> Source document:
Hi Rupert,
I've been trying to implement your proposed solution for the Ontology ID
lookahead with the MGraph wrapper.
I'm trying to make it simple now, then I will need to detect the
[ontologyIRI, versionIRI] pair
However, BufferedInputStream.mark(int) does not seem to set the read
limit for me. No matter what value I set (even -1), Parser.parse()
always goes through the whole graph, and when I try to reset() it after
finding the ontologyID I always get an IOException("Stream closed")
I tried values much greater and much smaller than the file size in
bytes, and tried to move the triple early and late in the file, no dice.
Perhaps I should just set a limit on the triples instead, but I wouldn't
want to read through a 100MiB file just to use the first 100 triples for
guessing the ID. However, this could be inevitable since most formats
require to read the last chunk of a file in order to "close" the RDF
code (such as a </rdf:RDF> tag or so), but perhaps a SAX parser could
work anyway?
any clue?
Alessandro
On 3/16/12 11:50 AM, Rupert Westenthaler wrote:
Hi Alessandro
Something like this could work:
This suggests to
* provide an MGraph wrapper that skips all triples other than the one need to
determine the OntologyID
* Use a BufferedInputStream and mark the beginning
* Parse to your MGraphWrapper until you can determine the OntologyID
* throw some exception to stop the parsing
* reset the stream
* process the OntologyID
* If you need to import the parsed ontology you can reuse the resetted stream
Here is how the code might look.

> Instructions:
• A. From the Ontology ID lookahead thread, retype the passage between "always goes through" and "file, no dice.", inclusive.
• B. In the Ontology ID lookahead thread, what exception is raised when reset() is called after the ontologyID is found?
• C. Carry on the Ontology ID lookahead thread from the point where it stops.

> Dataset content:
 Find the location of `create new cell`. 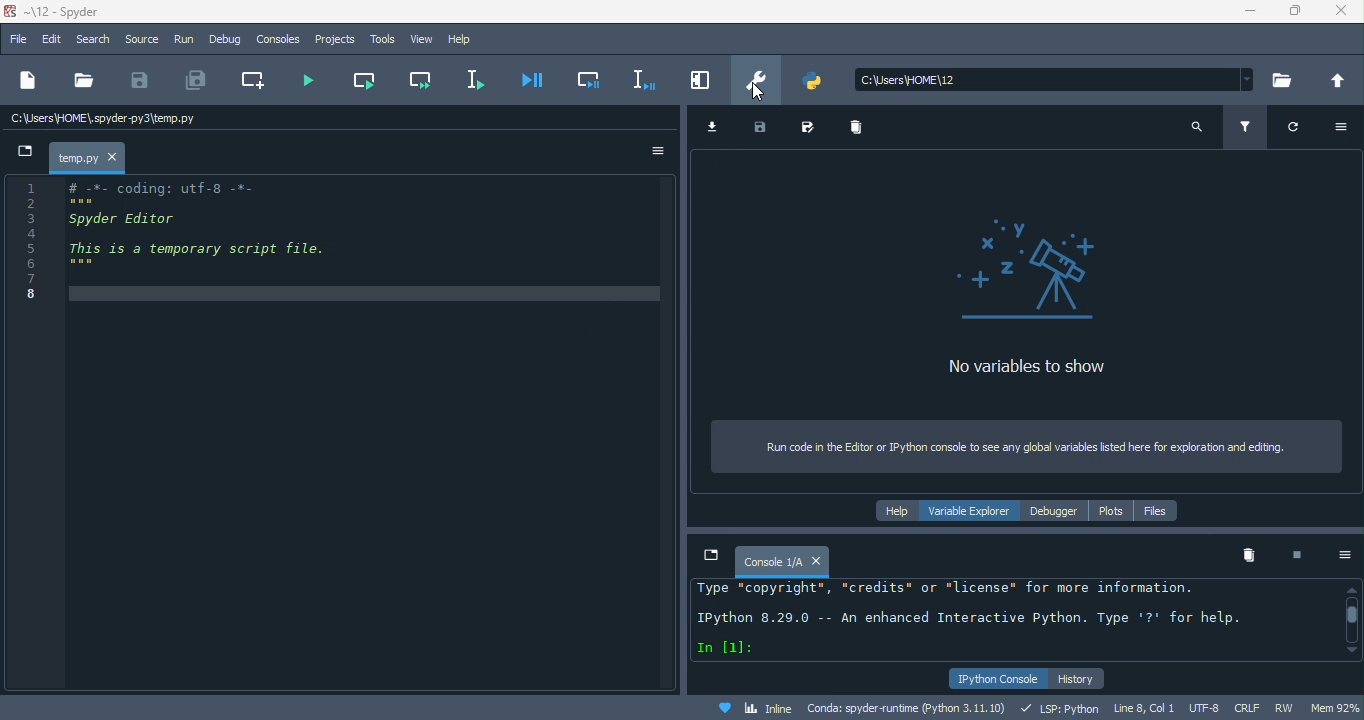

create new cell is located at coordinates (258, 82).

...

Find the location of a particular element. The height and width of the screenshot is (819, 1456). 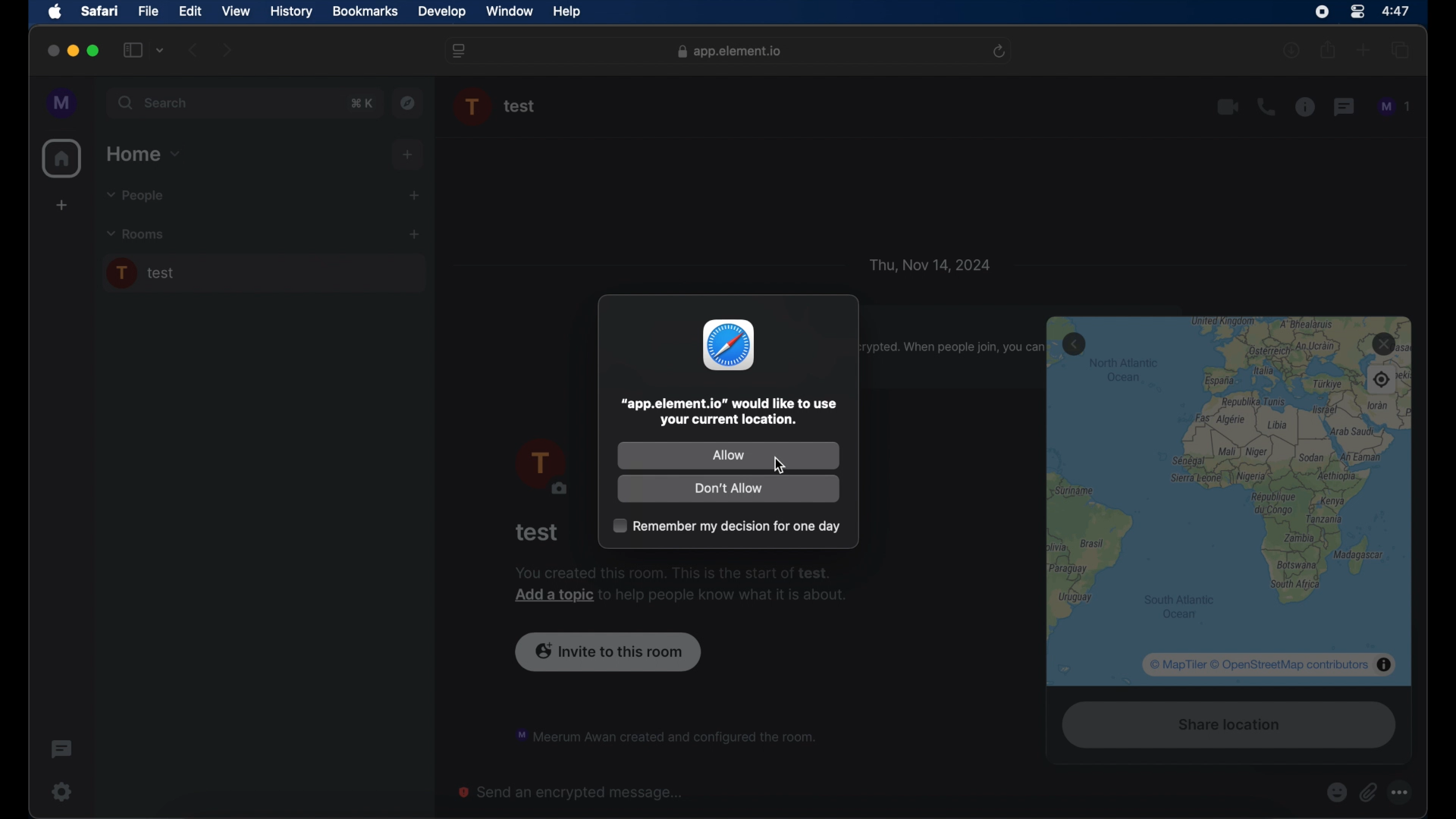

> Response list:
• A.
always goes through the whole graph, and when I try to reset() it after
finding the ontologyID I always get an IOException("Stream closed")
I tried values much greater and much smaller than the file size in
bytes, and tried to move the triple early and late in the file, no dice.

• B. An IOException("Stream closed").

• C.
class MyMGraph extends SimpleMGraph {
String ontologyId;
@Override
protected boolean performAdd(Triple triple) {
//fitler the interesting Triple
if(triple is interesting){
super.perfomAdd(triple)
}
//check the currently available triples for the Ontology ID
checkOntologyId();
if(ontologyId != null){
throw new RuntimeException(); //stop importing
}
//TODO: add an limit to the triples you read
}
public getOntologyID(){
return id
}
}
If you use a BufferedInputStream you could do the following
BufferedInputStream bIn = new BufferedInputStream(in);
bIn.mark(Integer.MAX_VALUE); //set an appropriate limit
MyMGraph graph = new MyMGraph();
try {
parser.parse(graph,inputStream,rdfFormat)
} catch(RuntimeException e){ }
if(graph.getOntologyId() != null){
bIn.reset(); //reset set the stream to the start
//now do the logic you need to do
} else { //No OntologyID found
//do some error handling
}
WDYT
Rupert
--
M.Sc. Alessandro Adamou
Alma Mater Studiorum - Università di Bologna
Department of Computer Science
Mura Anteo Zamboni 7, 40127 Bologna - Italy
Semantic Technology Laboratory (STLab)
Institute for Cognitive Science and Technology (ISTC)
National Research Council (CNR)
Via Nomentana 56, 00161 Rome - Italy
"I will give you everything, so long as you do not demand anything."
(Ettore Petrolini, 1917)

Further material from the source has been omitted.